Corinna posted on Wednesday, August 05, 2015 - 2:20 am
Dear Linda & Bengt, I am wondering if it is possible to get plots or "results in probability scale" when calculating a conditional model (LCGA) with a binary outcome? With an unconditional model and the same outcome I get "results in probability scale" and can use the bottom "graphs". However, when I am including predictors, I am not able do this anymore. Is there a way to still get graphs or the needed data to create the graphs myself?
This is available for only the unconditional model.
Corinna posted on Wednesday, August 05, 2015 - 7:07 am
Dear Linda, thank you very much for your answer. Does this mean that there is no possiblity to describe the exact trajectory of the classes in the conditional model? Because I do not know the starting point, i.e. the probability of headache at the starting level and I do not know the course of the probability of headache across the assessment points?! I only know if the slope is positive or negative... so I can only make a statement about the influence of the predictors on i and s and on the class membership but not on the exact course of the trajectories of the different classes?
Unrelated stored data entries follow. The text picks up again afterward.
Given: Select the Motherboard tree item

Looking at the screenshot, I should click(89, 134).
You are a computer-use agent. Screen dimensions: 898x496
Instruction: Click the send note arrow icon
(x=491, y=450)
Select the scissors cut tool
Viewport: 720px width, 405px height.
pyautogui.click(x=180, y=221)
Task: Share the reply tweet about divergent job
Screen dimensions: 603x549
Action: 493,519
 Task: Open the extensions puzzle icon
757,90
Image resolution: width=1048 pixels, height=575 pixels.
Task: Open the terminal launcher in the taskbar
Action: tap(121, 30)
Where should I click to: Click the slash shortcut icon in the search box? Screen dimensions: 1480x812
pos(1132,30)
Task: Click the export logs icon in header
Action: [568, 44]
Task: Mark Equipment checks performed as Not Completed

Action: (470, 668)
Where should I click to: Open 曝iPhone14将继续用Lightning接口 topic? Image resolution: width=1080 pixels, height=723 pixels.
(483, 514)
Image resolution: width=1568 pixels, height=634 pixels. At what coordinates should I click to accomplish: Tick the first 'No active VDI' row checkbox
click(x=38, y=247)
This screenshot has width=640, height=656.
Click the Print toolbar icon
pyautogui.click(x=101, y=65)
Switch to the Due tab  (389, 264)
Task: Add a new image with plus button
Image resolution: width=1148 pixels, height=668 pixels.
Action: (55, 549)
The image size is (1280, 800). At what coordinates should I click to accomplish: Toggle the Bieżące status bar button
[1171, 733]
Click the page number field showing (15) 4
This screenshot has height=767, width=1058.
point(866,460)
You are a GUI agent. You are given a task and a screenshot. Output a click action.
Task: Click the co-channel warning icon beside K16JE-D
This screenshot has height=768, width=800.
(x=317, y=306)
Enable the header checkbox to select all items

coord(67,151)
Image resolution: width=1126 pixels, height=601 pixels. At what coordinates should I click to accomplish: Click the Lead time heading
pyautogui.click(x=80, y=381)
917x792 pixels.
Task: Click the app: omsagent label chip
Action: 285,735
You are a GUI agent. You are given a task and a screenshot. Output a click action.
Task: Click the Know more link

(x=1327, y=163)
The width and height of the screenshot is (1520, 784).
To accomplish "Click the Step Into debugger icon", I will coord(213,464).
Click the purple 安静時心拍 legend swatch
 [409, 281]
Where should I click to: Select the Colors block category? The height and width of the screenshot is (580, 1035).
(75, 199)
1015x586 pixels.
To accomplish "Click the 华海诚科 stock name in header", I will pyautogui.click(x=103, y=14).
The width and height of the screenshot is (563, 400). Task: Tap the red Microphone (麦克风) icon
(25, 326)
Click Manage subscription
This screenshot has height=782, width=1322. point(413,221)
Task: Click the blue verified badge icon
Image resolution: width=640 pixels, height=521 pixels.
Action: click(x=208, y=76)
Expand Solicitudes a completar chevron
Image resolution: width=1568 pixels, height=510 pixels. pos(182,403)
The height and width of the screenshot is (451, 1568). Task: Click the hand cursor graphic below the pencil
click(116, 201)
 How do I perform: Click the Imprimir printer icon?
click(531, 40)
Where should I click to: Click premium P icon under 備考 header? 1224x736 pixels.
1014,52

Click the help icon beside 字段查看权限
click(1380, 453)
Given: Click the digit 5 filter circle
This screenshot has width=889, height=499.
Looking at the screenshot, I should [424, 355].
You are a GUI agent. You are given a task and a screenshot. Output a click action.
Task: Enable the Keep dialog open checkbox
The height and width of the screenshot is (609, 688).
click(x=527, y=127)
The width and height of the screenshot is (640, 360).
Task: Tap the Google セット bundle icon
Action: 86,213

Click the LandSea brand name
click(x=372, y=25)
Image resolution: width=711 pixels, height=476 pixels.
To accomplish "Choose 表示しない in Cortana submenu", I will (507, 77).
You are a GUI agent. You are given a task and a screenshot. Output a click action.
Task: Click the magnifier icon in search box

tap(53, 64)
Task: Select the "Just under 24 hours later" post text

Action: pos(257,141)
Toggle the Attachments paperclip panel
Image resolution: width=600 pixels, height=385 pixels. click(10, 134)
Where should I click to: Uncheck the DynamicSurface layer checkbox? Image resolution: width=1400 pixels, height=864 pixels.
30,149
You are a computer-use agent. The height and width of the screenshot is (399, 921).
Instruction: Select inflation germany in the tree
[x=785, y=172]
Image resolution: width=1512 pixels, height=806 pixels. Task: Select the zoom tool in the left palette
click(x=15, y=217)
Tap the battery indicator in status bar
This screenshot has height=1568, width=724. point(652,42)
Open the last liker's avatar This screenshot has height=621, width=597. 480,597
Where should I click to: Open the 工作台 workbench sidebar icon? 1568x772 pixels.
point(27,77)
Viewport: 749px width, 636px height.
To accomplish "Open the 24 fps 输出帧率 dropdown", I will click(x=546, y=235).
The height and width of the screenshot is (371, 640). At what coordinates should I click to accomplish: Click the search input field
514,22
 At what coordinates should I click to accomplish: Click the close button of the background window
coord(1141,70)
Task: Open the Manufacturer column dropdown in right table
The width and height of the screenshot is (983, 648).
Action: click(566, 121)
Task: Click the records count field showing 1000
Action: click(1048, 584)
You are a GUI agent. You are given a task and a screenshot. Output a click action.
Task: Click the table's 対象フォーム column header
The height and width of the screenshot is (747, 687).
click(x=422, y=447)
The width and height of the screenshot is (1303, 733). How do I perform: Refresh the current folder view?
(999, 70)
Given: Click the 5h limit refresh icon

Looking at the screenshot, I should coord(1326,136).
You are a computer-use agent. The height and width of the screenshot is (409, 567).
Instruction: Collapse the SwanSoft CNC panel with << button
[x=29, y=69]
TECH4 contains the model estimated means and variances of the growth factors.
Corinna posted on Tuesday, August 11, 2015 - 5:49 am
Dear Linda, I do get means for intercept and slope when I use tech4 but since I am having a binary outcome I cannot interpret these means. On the y-axis I got the probability (between 0 and 1) and if I am correct the intercept represents the intersection with the y-axis. But since I have a binary outcome I cannot interpret the mean of my intercept directly (in my case it is 2.67 and this cannot be a probability). So can you tell me if there is a possibility to convert these scores into a score that represents the probability at first assessment (that means the intercection with the y-axis)? Thank you very much, best regards
Corinna posted on Tuesday, August 11, 2015 - 5:52 am
...moreover I only get one mean for the intercept (for each class) but I need to have the probability of headache (my outcome variable) for every time point. Is there any possibility to get this?
For an LCGA, which has zero growth factor variances, it is easy to express the probabilities of the binary outcomes a functions of the estimated model parameters and the covariate values using Model Constraint. First you express the growth factor means as functions of the covariates and then you express the outcome probabilities as functions of the growth factor means. For the former you use the regular growth formulas we give in our Topic 1 handout and for the latter you use the regular logit expression
P = 1/(1+exp(-L))
where L is the logit computed using the intercept mean plus time score times the slope mean.